■ **Text shown**
• • • • •
# Good tip for keeping your shoulders parallel with the board



## drew_08 (Dec 25, 2012)

Thanks for the tip! I'm still a beginner and notice myself doing this as well. Gonna take your advice next time I go out and try to break this habit early!


----------



## Lamps (Sep 3, 2011)

mastershake said:


> This saturday I went out with the goal of breaking my bad habit of opening up my shoulders and ruddering with my back foot.
> 
> One thing I noticed for keeping my shoulders in better line with my board was where my arm was hanging. Usually my front arm would hang by my side and maybe a little bit out almost over the heel edge. I noticed that bringing in my hand and placing it palm down on the front of my thigh helped keep my shoulders more tucked in and in parallel with the board.
> 
> Hope this helps someone out.


This is a great drill, I do it often myself and with my kids, front hand on the front thigh.


----------



## MeanJoe (Jul 20, 2011)

This is also a bad habit I have, ingrained over 20+ years of riding, opening my chest downhill.
• • • • •
■ **Record list**

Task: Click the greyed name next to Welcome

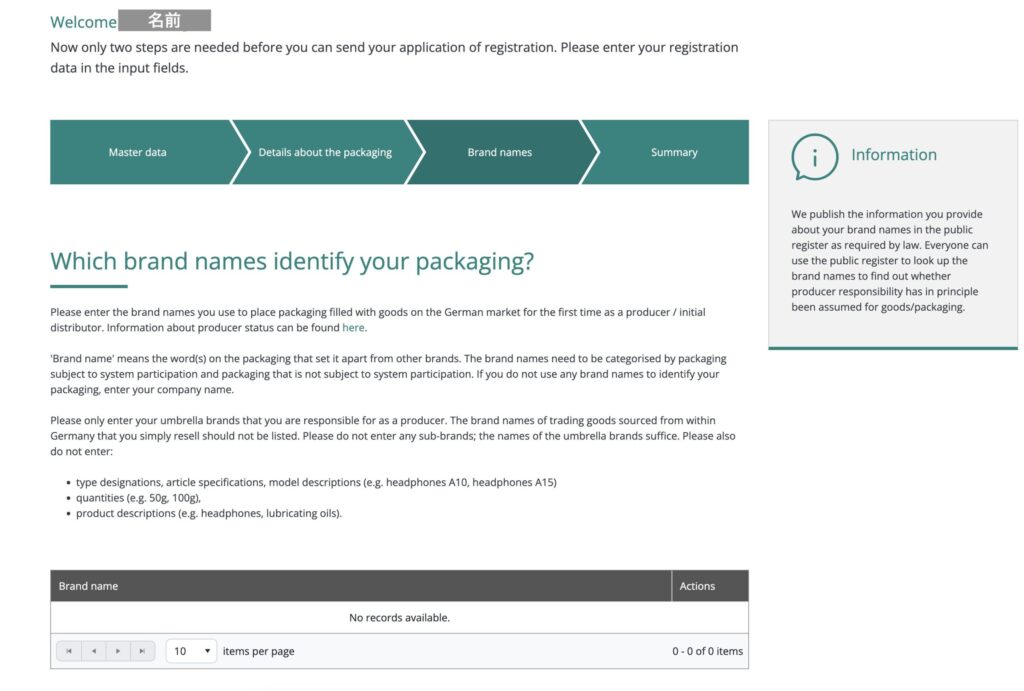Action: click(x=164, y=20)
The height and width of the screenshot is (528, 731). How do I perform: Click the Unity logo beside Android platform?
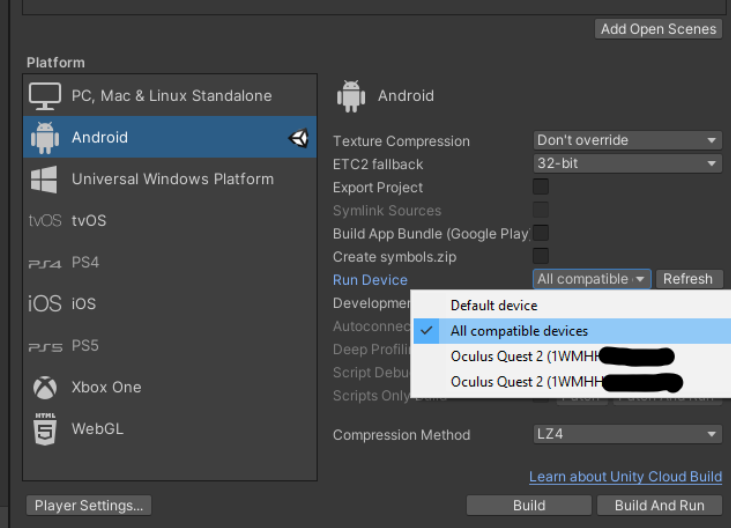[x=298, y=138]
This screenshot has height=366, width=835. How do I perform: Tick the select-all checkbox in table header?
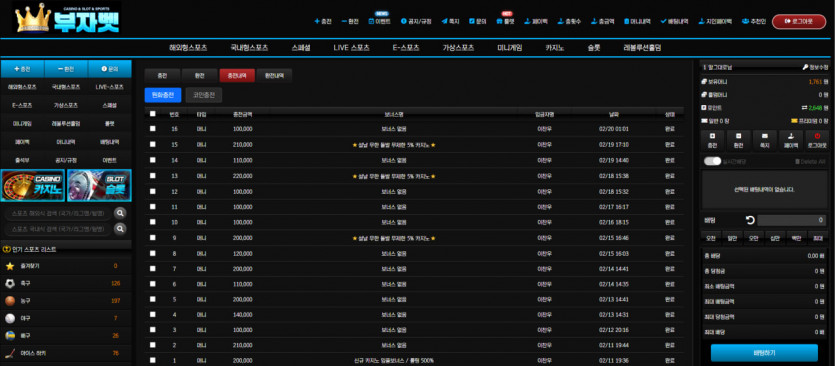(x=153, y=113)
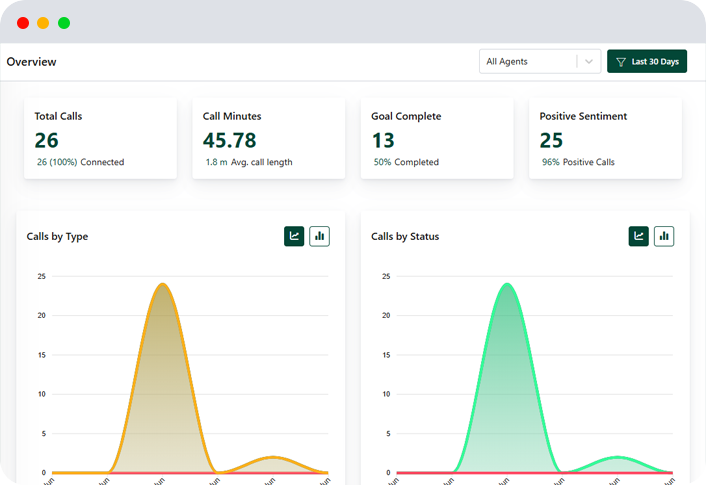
• • • • •
■ **Exercise objective**
Do the following statements agree with the forum thread on keeping your shoulders parallel with the board? For each, answer yes or no and quote the deciding words from the thread. (a) The tip involves putting the front hand palm down on the front of the thigh. (b) drew_08 says they have been riding for over 20 years. (c) Lamps does the drill with their kids.

■ **Full response**
(a) Yes: "placing it palm down on the front of my thigh"
(b) No: "I'm still a beginner"
(c) Yes: "I do it often myself and with my kids"